Philosophy, then, is the gospel of freedom as contrasted with the bondage of the physical kingdom. But we are in subjection at the first, and all our lifetime a constant fight is being carried on. Philosophy paints its grey in grey, another great philosopher has told us, only when the freshness and life of youth has gone: the reconciliation is in the ideal, not the actual world. And so with Ferrier: 'The flowers of thy happiness,' says he, 'are withered. They could not last; they gilded but for a day the opening portals of life. But in their place I will give thee freedom's flowers. To act according to thy inclination may be enjoyment; but know that to act against it is liberty, and thou only actest thus because thou art really free.' Great and weighty words, which might be pondered by many more than those to whom they were originally addressed.
Having established his fundamental principles, Ferrier goes on to trace the birth of self-consciousness in the child—the knowledge of itself as 'I,' which means the knowledge of good and evil—the moral birth. Perception, again, is a synthesis of sensation and consciousness—the realisation of self in conjunction with the sensation experienced: it is, of course, peculiar to man. Things can only take effect on 'me' when there is a 'me' to take effect upon, and not at birth, or before I come to consciousness. Consciousness is the very essence and origin of the ego; without consciousness no man would be 'I.' It is our refusal to be acted on by outside impressions that constitutes our personality and perception of them; our communication with the universe is the communication of non-communication. And the ego is not something which comes into the world ready-made; it is a living activity which is never passive, for were it passive, it would be annihilated; in submitting to the action of causality its life would be gone. Our destiny is to free ourselves from the bonds of nature, from that 'blessed state of primeval innocence,' the blessedness, after all, of bondage. A man cannot be until he acts, for his Being arises out of his actions: consciousness being an act, our proper existence is the consequence of that act. His natural condition for others, and before he comes to existence, Ferrier says, is given, while his existence for himself is made by his thinking himself. It is only in the latter case that he can attain to Liberty, instead of remaining bound by the bonds imposed upon him by Necessity. The three great moments of humanity are: first, the natural or given man in enslaved Being; second, the conscious man in action working into freedom against passion; third, the 'I': man as free, that is, real personal Being.
Philosophy has thus a great future before her. Instead of being a mere dead theory as heretofore, she becomes renovated into a new life when she gets her proper place; she is separated from her supposed connection with the physical world, and is recognised as consciousness. When this is so, she loses her merely theoretic aspect, and is identified with the living practical interests of mankind. The dead symbols become living realities, the dead twigs are clothed with verdure. 'Know thyself, and in knowing thyself thou shalt see that this self is not thy true self; but, in the very act of knowing this, thou shalt at once displace this false self, and establish thy true self in its room.' And Ferrier goes on to trace the bearings of his theories in the moral and intellectual world. He finds in morality something more than a refined self-love; he finds the dawning will endeavouring to assert itself, to break free from the trammels imposed upon it by nature. Freedom, the great end of man, is contravened by the passive conditions of his nature; these are therefore wrong, and every act of resistance tends to the accomplishment of the one important end, which is to procure his liberty.

Recorded data

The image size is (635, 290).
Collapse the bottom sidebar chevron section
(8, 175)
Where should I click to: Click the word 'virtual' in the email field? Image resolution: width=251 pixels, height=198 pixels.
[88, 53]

PROBLEMS TO WORK ON:
A - In the passage on Ferrier, perception is described as a synthesis of which two things?
B - List the three great moments of humanity named in the passage on Ferrier.
C - Condense the paragraph of the passage on Ferrier that begins "Philosophy has thus a great future before her" into a shorter version that keeps its main facts.

WORKED ANSWERS:
A - Sensation and consciousness.

B -
- The natural or given man in enslaved Being
- The conscious man in action working into freedom against passion
- The "I": man as free, that is, real personal Being

C - Philosophy has a great future. Once she takes her proper place, she is no longer a dead theory. She is separated from her supposed connection with the physical world and recognized as consciousness. She then loses her merely theoretic aspect and becomes identified with the practical interests of mankind. Knowing oneself shows that this self is not the true self, and that act displaces the false self and establishes the true one. Ferrier applies his theories to the moral and intellectual world. He finds in morality more than refined self-love: a dawning will trying to break free from the trammels of nature. Freedom is man's great end, and the passive conditions of his nature oppose it. Those conditions are therefore wrong, and every act of resistance helps procure his liberty.